In 2026, he received the Gujarat Film Best Lyricist Award-2023 for Gujarati Film SAMBANDHO MA KHALI JAGA.

In 2017, he was invited by the president of India to the Writers Residence Program at Rashtrapati Bhavan. He was so impressed with the stress laid on time management at Rashtrapati Bhavan that he says that in his 15 days’ stay there, he planned out his work for the next 15 years. >"staying-with-the-rashtrapati".

== Lyricist ==
In addition to the valuable contributions to the Gujarati literature, he is one of the leading lyricists in Gujarati film industry.
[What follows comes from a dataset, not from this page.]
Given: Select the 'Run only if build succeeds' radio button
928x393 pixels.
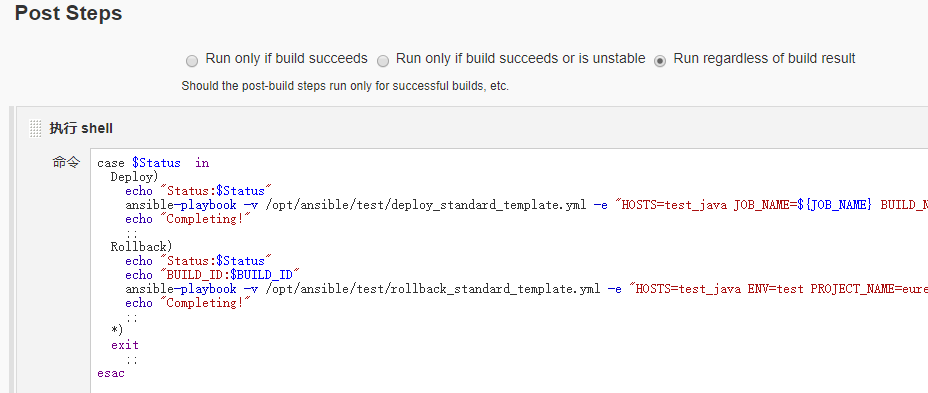Looking at the screenshot, I should (x=192, y=60).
His works as a lyricist are as under:

Paaghadi (2018, Best Lyricist, GIFA Nominated, Transmedia Nominated),

Jigarjaan (2019)

Kutumb (2019, Best Lyricist, Won)

Shu Tame Kunvara Chho (2022)

Sambandho Ma Khali Jagya (2023, Best Lyricist, Won),

Bubbly Bindas (2024)

== Personal life ==
Chavda's family is native to Mandasar, a village near Than-Chotila in the Surendranagar district. On 14 December 2004, Chavda married his wife Madhu Chavda and they have a daughter and son; Maitree Chavda (Miss Gujarat-2026) and Harshil Chavda.